EXERCISE TEXT:

——————

A number of Wall Street analysts have said AMC is already heavily overvalued and many institutional traders have said they were steering clear of the stock.

“Under the circumstances, we caution you against investing in our Class A common stock, unless you are prepared to incur the risk of losing all or a substantial portion of your investment,” AMC added.

Operating over 1,500 theaters across the world and with a market capitalization of over $30 billion, each AMC theater could be worth nearly $20 million.

But with the stock price so high, the company is taking advantage of the opportunity to significantly shore up its balance sheet and raise some cash. In fact, $587 million by midday Thursday, and any concern among investors that their holdings would be watered down faded after AMC said it completed the program, the shares ending the day at $51.30.

The number of AMC shares in issue has hit 500 million+ from just 100 million at the end of last year.

While theater operators are bullish on the reopening, the fact is streaming is going to continue to rise.

--Billionaire investor William Ackman’s blank-check firm Pershing Square Tontine Holdings is nearing a deal with Universal Music Group that would value the world’s biggest music label at nearly $40 billion.  A deal of that size, if completed successfully, would mark the biggest-ever merger involving a so-called special purpose acquisition company (SPAC), similar in size to the $40-billion deal that ride-hailing giant Grab Holdings clinched in April.

——————

EXERCISE:
Transcribe the stretch of the passage on AMC shares from "But with the" through "day at $51.30.". The rows have no connection to the passage on AMC shares.

——————

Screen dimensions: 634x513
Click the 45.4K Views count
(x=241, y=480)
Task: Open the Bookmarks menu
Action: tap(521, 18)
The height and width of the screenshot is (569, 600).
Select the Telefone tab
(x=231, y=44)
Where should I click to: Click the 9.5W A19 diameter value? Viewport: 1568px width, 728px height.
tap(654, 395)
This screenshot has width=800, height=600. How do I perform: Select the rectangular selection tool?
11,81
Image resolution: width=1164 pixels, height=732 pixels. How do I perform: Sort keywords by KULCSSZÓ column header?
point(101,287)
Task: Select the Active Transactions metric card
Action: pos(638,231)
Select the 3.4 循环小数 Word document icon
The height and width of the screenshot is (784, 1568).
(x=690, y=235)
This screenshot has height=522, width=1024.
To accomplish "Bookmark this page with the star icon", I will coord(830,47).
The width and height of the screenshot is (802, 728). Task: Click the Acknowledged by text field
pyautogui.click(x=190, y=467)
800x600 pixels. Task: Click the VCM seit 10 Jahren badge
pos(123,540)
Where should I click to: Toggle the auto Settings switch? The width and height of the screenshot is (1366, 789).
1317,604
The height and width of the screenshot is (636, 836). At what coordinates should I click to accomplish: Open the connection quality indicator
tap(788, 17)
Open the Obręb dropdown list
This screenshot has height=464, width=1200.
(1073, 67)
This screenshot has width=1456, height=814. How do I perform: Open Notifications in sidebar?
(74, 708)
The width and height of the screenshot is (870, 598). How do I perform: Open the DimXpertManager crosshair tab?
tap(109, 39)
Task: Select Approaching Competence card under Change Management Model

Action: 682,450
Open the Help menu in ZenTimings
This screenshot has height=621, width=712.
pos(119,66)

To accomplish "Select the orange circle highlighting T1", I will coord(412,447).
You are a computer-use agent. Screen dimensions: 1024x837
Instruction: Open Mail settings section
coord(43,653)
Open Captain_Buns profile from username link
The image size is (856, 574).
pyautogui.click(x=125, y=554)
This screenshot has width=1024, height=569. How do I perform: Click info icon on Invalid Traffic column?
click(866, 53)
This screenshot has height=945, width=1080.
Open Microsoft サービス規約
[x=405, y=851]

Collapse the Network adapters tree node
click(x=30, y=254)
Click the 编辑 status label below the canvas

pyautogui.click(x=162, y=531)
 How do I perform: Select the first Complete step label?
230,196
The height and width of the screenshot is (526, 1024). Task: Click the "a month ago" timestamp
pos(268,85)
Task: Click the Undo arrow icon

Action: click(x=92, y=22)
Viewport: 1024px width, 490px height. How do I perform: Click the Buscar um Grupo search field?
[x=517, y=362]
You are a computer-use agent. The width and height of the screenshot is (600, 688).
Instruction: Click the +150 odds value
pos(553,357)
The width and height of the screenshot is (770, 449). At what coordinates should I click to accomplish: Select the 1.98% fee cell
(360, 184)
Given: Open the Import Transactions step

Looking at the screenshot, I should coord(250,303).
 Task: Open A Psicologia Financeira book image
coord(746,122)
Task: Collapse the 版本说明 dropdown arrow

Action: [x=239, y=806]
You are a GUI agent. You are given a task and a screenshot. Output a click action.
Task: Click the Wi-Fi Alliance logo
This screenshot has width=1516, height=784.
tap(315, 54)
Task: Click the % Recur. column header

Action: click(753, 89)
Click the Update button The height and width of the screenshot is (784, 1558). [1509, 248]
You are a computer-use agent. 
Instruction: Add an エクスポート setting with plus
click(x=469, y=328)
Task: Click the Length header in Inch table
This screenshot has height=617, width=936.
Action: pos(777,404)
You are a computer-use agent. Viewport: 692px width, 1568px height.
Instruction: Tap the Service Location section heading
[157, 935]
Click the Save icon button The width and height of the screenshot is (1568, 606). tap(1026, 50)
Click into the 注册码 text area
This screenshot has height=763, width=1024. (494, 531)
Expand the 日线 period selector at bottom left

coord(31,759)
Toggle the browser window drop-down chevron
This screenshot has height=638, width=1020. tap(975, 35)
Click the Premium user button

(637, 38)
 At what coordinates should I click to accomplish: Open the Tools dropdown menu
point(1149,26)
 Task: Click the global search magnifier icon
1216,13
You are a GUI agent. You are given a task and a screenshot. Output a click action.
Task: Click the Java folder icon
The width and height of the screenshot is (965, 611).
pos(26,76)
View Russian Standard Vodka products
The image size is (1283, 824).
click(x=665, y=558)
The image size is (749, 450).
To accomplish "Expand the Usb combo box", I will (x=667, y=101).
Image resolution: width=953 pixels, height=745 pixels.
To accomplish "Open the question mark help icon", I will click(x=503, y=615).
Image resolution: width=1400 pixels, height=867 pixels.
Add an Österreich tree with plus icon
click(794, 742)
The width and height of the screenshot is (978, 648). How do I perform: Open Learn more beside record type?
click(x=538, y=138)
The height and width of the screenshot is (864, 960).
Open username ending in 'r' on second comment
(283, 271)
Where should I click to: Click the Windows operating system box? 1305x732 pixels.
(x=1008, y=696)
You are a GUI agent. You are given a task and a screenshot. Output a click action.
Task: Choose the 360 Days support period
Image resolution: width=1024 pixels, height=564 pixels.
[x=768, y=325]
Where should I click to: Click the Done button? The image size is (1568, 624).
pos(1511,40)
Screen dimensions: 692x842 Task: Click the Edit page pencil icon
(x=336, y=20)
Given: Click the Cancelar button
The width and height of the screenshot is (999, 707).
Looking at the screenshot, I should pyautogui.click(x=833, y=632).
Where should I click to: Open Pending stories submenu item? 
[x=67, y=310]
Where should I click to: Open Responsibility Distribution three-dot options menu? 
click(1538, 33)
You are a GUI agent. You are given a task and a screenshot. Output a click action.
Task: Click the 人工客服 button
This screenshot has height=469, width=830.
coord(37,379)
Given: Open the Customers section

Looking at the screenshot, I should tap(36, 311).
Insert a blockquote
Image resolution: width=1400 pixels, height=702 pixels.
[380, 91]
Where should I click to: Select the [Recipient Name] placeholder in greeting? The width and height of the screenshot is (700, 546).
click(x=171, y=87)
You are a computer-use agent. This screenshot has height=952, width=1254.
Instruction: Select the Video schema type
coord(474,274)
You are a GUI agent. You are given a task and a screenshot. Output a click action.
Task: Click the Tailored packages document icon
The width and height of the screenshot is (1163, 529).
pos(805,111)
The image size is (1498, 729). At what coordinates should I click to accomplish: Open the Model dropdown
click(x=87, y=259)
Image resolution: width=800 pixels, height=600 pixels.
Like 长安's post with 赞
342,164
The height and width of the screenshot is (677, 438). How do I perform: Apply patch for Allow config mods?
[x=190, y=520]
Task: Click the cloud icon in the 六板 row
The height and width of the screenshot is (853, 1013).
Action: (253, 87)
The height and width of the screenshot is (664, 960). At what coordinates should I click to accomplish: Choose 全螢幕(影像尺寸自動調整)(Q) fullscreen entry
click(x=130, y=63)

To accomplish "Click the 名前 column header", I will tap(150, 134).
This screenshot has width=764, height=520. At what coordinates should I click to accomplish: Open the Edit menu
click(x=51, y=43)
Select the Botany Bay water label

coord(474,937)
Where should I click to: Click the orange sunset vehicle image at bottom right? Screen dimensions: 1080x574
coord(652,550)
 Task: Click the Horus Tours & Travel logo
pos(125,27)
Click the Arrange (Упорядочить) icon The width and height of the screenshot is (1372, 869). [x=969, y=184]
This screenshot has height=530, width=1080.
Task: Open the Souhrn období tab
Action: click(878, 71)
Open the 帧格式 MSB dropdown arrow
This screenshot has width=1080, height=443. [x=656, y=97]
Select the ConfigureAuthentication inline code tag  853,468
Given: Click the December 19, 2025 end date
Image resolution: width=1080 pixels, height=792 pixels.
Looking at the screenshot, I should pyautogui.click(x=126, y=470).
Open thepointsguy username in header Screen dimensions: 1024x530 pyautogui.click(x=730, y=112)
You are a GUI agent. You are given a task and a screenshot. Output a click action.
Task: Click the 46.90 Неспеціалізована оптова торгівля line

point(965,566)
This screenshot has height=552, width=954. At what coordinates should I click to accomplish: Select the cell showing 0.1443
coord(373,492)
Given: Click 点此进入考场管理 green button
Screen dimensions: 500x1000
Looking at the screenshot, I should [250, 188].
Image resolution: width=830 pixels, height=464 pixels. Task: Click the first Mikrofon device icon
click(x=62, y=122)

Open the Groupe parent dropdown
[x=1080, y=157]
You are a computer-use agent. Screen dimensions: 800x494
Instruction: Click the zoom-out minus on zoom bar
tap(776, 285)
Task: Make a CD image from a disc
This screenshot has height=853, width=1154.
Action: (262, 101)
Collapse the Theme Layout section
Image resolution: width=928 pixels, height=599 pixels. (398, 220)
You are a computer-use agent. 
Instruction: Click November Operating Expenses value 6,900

——————

SOLUTION TO THE PROBLEM:
But with the stock price so high, the company is taking advantage of the opportunity to significantly shore up its balance sheet and raise some cash. In fact, $587 million by midday Thursday, and any concern among investors that their holdings would be watered down faded after AMC said it completed the program, the shares ending the day at $51.30.